The famous South Indian gunpowder chutney or molaha podi is chili hot, hence the interesting name. This Andhra (from Andhra Pradesh in South India) version of it was created by a family friend, Nagi. While it is traditionally enjoyed with idlis (steamed South Indian rice cakes), dosas (crispy savory South Indian rice pancakes) or uttampams (savory rice and lentils pancakes) and Sambar, you can actually eat it with anything. One of my favorite ways to eat gunpowder chutney is sprinkled on top of a serving of freshly cooked, fragrant and long grained rice like Basmati. Drizzle the whole with a spoonful of ghee and you've got yourself an extremely simple yet delicious meal! Sprinkle gunpowder chutney on top of anything to add zing and heat! 
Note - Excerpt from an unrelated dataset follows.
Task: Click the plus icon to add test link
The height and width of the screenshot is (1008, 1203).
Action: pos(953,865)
  • 4 tbsp. chana daal (large split yellow lentil)
  • 3 tbsp. skinless urad daal (black lentils, skin removed)
  • 5 dry red chilies (this is already really hot. Add more for more heat)
  • 1 tbsp. cumin seeds
  • 3 tbsp. dried garlic granules
  • 1 tbsp. vegetable/canola/sunflower cooking oil
  • Salt (to taste)
  • 1 tsp. sugar

Steps to Make It

  1. Gather the ingredients.

  2. Heat a griddle or frying pan over medium heat. Add the chana and urad daals and roast on very low heat till they start to turn a light brown in color. When this happens, you can remove them onto a plate and allow them to cool completely for later use.
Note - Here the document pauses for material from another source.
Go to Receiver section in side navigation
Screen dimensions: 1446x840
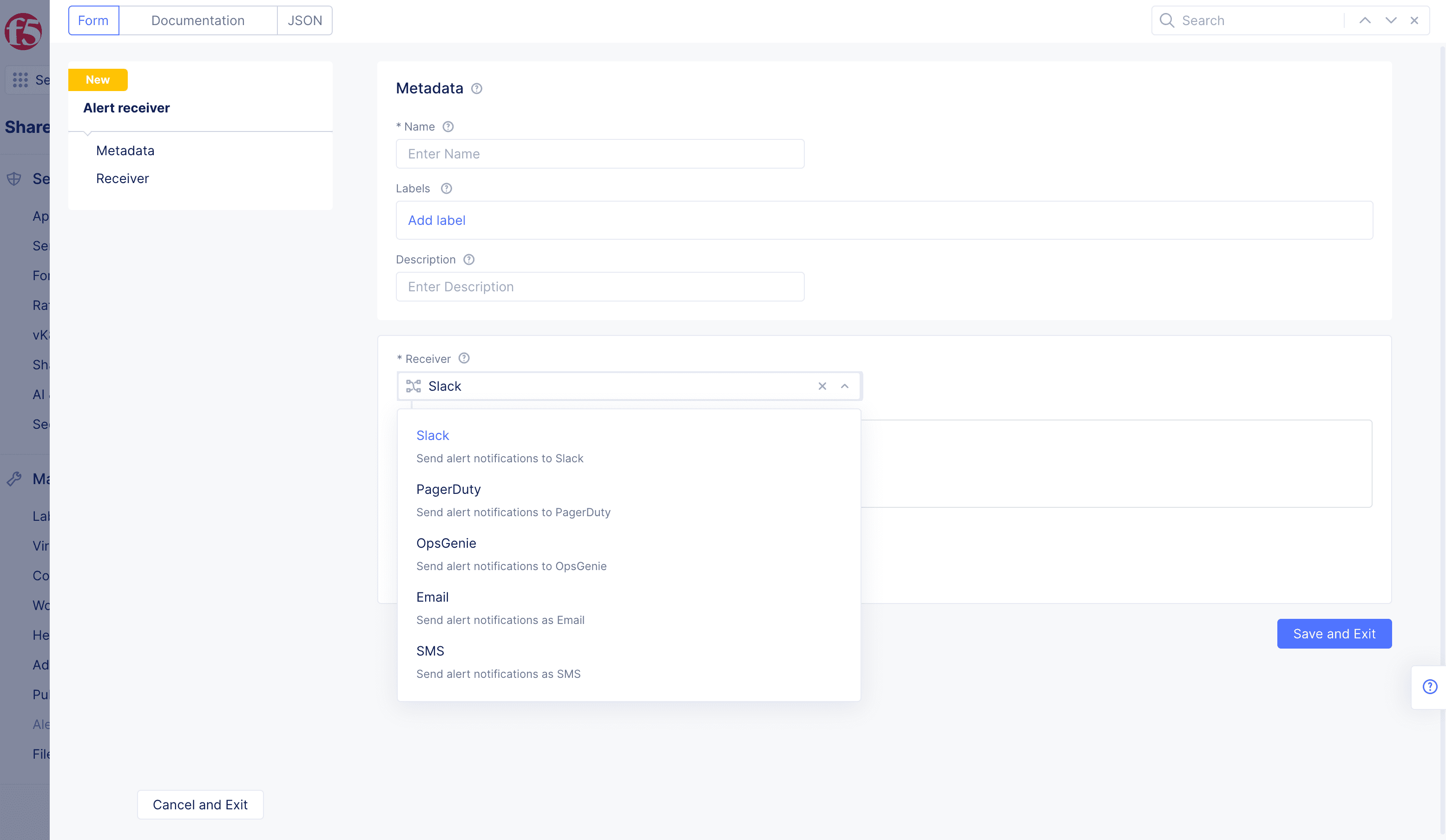[122, 178]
  3. In the same pan, dry roast the cumin seeds and dry red chilies in the same way, till they turn darker and slightly aromatic. When this happens, remove them also fro the pan and put into the plate with the chana and urad daals and allow to cool completely for later use.
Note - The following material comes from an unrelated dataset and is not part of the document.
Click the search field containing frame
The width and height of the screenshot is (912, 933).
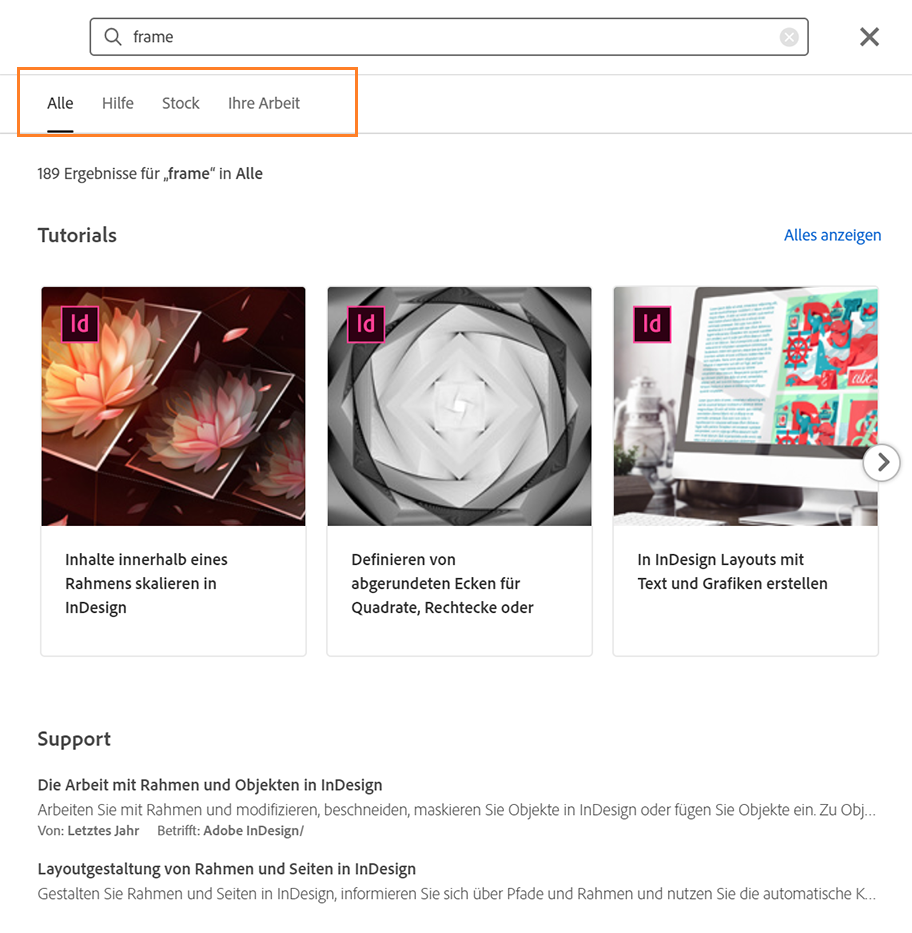450,37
  4. Now, use a coffee grinder or food processor to grind the above-roasted ingredients plus the garlic granules and sugar into a coarse, grainy powder (not chunky and not flour-like either - somewhere in-between).​

  5. Remove into a suitable serving bowl and add salt to taste and stir well to mix.

  6. To serve, make a well in the center of the powder and pour in some melted ghee. Serve with idlis (steamed South Indian rice cakes) or dosas (crispy savory South Indian rice pancakes) or uttampams (savory rice and lentils pancakes) and Sambar or simply sprinkle it on plain boiled rice and drizzle with ghee.

  7. You can store Nagi's garlic gunpowder in a closed container in the fridge for at least a week. 


  • We have one coffee grinder set aside just for grinding my different spice powder mixes. Using a small coffee grinder means we can make up small portions of spice mixes easily and quickly. This means we can mostly use freshly made spices which are more potent and taste better. We make sure to keep coffee grinder clean and as dry as possible since any moisture would damage the spice powders and make them less potent. Not riding coffee and spices in the same grinder also ensures that my coffee does not smell and taste like spices!